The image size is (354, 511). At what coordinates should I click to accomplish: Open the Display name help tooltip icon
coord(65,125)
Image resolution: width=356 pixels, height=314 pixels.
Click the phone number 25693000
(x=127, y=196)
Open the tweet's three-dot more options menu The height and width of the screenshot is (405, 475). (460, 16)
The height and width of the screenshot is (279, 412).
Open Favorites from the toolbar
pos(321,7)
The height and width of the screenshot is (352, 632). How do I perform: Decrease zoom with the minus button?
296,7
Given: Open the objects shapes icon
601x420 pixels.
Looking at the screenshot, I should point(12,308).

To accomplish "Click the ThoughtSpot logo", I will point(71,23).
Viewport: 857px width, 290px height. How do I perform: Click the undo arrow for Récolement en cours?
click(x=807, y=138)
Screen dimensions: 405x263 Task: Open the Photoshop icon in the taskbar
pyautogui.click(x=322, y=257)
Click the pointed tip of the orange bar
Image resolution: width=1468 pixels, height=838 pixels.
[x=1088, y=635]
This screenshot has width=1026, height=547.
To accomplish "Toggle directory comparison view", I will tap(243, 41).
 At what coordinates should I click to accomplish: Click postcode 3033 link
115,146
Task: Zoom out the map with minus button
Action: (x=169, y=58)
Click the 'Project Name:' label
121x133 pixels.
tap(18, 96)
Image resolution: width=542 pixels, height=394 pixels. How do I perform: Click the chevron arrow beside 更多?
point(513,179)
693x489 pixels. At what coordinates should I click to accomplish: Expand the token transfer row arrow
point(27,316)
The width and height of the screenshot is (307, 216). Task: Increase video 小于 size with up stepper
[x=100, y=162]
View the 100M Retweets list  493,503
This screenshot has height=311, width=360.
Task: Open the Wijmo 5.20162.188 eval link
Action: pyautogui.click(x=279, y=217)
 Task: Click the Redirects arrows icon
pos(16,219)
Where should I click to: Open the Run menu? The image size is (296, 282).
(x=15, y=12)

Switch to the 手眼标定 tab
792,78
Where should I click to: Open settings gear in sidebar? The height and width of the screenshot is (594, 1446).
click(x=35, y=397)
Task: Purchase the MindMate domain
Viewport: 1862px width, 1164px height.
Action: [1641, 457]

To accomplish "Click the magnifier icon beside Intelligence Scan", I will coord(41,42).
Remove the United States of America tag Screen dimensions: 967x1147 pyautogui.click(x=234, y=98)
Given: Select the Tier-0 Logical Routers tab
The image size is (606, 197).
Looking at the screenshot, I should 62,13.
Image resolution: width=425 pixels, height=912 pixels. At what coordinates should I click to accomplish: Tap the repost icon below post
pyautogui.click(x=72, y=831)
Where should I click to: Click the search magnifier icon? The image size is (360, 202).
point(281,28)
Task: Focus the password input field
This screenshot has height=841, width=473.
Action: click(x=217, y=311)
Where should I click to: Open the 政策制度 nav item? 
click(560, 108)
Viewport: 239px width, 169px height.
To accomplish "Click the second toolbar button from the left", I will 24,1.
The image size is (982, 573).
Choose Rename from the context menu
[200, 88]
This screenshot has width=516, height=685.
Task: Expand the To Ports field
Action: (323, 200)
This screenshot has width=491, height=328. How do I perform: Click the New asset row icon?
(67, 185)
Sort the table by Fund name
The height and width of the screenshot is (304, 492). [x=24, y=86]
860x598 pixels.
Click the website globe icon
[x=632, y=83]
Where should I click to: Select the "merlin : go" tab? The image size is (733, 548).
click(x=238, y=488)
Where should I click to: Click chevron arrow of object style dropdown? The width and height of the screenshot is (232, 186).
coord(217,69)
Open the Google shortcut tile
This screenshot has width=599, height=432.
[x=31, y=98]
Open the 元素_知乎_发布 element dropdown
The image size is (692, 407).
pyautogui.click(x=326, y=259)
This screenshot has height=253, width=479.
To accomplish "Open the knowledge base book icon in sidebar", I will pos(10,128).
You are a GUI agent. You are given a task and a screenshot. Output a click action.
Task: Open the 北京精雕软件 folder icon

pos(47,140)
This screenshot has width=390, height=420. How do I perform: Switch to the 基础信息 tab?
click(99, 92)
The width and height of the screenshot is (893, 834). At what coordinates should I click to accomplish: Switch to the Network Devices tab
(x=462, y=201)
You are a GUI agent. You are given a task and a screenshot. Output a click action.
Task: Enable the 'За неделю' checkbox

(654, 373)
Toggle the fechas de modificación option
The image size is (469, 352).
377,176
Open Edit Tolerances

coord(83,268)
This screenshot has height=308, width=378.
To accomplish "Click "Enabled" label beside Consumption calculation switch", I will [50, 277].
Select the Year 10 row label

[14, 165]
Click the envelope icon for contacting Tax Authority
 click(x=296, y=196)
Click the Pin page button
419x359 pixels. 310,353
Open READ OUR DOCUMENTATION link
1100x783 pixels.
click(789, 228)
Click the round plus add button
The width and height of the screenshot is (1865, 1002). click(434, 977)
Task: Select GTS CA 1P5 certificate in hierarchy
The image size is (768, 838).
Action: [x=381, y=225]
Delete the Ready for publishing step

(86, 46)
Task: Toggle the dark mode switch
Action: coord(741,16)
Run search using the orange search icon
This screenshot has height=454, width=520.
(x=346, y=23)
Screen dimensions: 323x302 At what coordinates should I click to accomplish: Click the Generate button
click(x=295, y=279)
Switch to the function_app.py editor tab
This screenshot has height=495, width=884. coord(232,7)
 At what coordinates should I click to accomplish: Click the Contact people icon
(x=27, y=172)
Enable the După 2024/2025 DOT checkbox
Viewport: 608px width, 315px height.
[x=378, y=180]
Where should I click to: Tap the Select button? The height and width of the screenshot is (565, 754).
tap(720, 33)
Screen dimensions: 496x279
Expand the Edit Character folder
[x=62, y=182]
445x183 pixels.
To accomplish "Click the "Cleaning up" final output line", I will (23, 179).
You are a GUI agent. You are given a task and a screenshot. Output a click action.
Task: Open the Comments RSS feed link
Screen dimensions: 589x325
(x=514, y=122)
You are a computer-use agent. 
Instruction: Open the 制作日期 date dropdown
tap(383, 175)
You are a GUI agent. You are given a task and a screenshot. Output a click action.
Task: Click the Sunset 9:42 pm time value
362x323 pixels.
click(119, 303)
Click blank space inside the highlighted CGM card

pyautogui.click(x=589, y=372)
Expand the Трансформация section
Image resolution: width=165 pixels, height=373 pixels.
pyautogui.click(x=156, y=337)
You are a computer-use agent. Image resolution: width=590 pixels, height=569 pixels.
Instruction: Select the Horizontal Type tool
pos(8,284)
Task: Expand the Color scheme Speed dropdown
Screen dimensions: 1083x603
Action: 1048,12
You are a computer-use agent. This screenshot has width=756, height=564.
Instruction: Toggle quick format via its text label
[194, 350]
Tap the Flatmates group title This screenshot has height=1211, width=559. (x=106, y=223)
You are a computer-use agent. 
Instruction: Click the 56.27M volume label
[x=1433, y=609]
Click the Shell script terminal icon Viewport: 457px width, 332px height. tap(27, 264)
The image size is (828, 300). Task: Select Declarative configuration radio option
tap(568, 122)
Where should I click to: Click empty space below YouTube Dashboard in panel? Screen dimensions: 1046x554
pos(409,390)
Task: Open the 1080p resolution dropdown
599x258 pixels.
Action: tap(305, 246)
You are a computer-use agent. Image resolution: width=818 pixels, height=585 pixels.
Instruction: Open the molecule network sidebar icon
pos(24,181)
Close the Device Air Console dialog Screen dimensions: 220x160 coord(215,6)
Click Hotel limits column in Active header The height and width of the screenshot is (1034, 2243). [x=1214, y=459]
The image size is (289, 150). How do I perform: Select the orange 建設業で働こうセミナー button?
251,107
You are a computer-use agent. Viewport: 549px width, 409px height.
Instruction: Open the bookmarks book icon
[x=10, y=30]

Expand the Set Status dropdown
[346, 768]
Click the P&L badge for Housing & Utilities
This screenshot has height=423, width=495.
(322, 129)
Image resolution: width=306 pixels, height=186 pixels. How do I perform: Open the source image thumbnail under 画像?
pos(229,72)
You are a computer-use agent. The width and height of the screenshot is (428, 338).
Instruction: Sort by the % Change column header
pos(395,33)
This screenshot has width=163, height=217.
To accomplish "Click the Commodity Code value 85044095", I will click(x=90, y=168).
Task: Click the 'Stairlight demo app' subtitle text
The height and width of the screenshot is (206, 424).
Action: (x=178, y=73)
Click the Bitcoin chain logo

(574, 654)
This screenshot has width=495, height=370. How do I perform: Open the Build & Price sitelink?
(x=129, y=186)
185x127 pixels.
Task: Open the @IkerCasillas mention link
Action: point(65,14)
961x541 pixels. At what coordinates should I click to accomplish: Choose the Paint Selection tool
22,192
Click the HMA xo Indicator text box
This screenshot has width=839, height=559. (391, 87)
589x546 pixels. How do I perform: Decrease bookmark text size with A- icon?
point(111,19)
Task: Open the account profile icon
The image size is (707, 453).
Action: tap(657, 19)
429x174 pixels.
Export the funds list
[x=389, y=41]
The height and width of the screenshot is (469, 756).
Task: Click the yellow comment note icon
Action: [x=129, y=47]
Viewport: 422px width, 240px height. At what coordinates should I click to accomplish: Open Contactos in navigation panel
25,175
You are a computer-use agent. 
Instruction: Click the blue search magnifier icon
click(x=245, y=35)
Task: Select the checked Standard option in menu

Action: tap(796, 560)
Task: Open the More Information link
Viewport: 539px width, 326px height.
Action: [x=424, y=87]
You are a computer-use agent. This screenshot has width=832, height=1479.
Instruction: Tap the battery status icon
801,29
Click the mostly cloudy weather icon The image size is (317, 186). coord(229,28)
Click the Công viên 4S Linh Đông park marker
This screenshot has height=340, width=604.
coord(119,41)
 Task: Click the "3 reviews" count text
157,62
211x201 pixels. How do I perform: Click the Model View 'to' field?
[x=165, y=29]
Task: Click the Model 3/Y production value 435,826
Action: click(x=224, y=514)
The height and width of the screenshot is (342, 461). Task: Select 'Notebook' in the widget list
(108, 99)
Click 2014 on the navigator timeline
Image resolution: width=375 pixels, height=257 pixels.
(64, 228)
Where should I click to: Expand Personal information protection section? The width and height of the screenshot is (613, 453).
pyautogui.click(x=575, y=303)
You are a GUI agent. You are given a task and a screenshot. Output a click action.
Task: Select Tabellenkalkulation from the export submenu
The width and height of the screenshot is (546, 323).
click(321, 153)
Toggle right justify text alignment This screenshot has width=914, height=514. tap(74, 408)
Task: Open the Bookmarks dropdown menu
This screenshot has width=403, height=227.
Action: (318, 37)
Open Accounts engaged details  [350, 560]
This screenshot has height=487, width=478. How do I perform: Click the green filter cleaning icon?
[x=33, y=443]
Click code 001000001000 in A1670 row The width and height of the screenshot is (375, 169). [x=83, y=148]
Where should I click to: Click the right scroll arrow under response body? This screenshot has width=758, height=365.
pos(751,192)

## Task prompt
Copy the lines above exactly. Start with the line containing "Screen dimensions: 1083x603", end with the line containing "You are a computer-use agent. Image resolution: width=818", and include both.

## Written response
Screen dimensions: 1083x603
Action: 1048,12
You are a computer-use agent. This screenshot has width=756, height=564.
Instruction: Toggle quick format via its text label
[194, 350]
Tap the Flatmates group title This screenshot has height=1211, width=559. (x=106, y=223)
You are a computer-use agent. 
Instruction: Click the 56.27M volume label
[x=1433, y=609]
Click the Shell script terminal icon Viewport: 457px width, 332px height. tap(27, 264)
The image size is (828, 300). Task: Select Declarative configuration radio option
tap(568, 122)
Where should I click to: Click empty space below YouTube Dashboard in panel? Screen dimensions: 1046x554
pos(409,390)
Task: Open the 1080p resolution dropdown
599x258 pixels.
Action: tap(305, 246)
You are a computer-use agent. Image resolution: width=818 pixels, height=585 pixels.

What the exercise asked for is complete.